I came across a claim in a paper Trace reconstruction revisited (in Lemma 11), which is basically that the squared Hellinger distance between Binomial$(n,p)$ and Binomial$(n+1,p)$ grows as $O(1/n)$. $p$ is a small positive number less than $\frac{1}{2}$.
I've been trying to prove it but have not been able to see this. Is there an easy way to see this?

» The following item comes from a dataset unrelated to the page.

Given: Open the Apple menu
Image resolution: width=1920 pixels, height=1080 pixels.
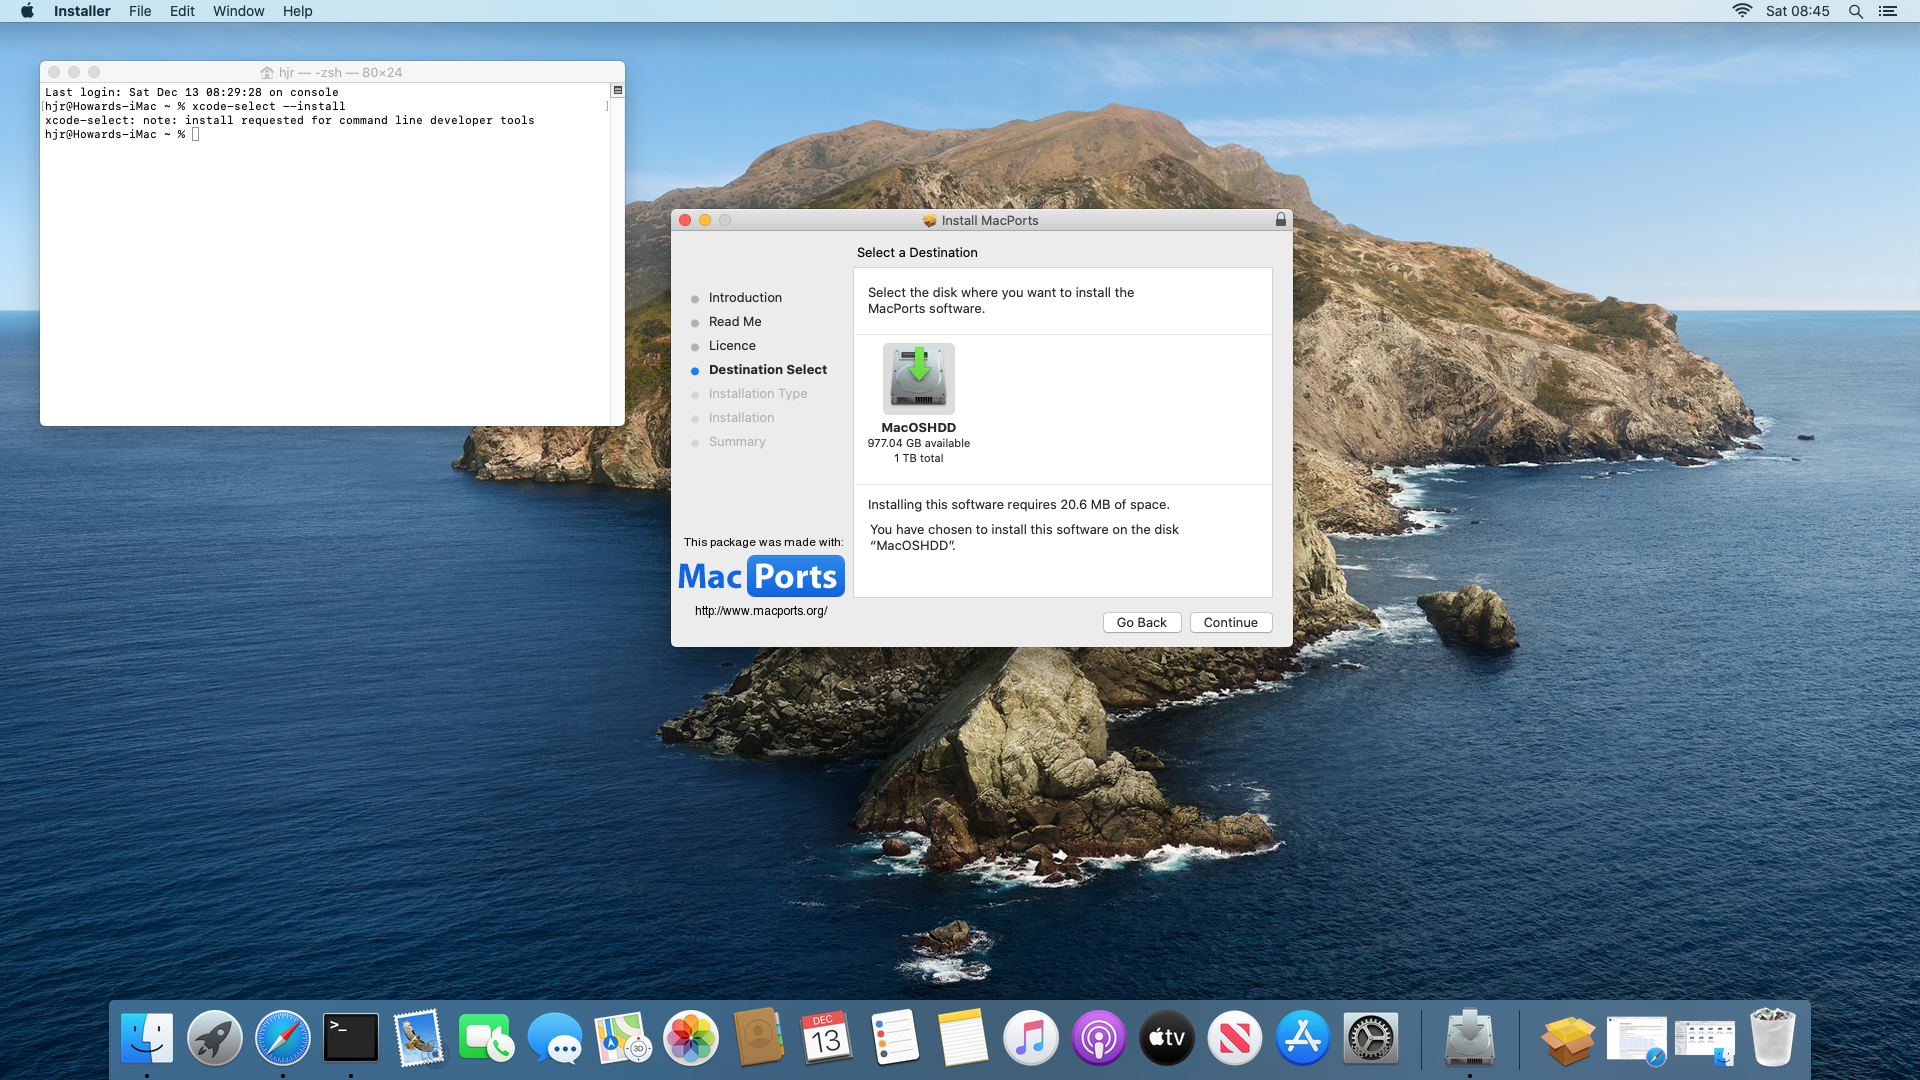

Write $$\begin{align} h^2(B(n,p), B(n+1,p))& = 2 \left(1 - \sum_{i=0}^{n+1}\sqrt{{n \choose i}p^i(1-p)^{n-i}{n+1 \choose i} p^i (1-p)^{n+1-i}}\right)\\ &=2\left(1 - \sum_{i=0}^{n+1}\sqrt{\left({n+1 \choose i}p^i(1-p)^{n+1-i}\right)^2 \frac{n+1-i}{(n+1)(1-p)}} \right)\\ &=2 \left(1 - \sum_{i=0}^{n+1}{n+1 \choose i}p^i(1-p)^{n+1-i}\sqrt{ \frac{n+1-i}{(n+1)(1-p)}} \right)\\ &=2\left(1-\frac{1}{\sqrt{(n+1)(1-p)}} \mathbb{E}(\sqrt{Z})\right),\\ \end{align}$$ where $Z \sim B(n+1, 1-p)$. By Taylor approximation (see this), we have $$\mathbb{E}(\sqrt{Z}) \ge \sqrt{(n+1)(1-p)} - \frac{p}{2 \sqrt{(n+1)(1-p)}}. $$ Combining with the above, we get $$ h^2(B(n,p), B(n+1,p)) \le 2 \left(1 - \left(1 - \frac{p}{2 (n+1)(1-p)}\right)\right) = \frac{p}{(n+1)(1-p)}.$$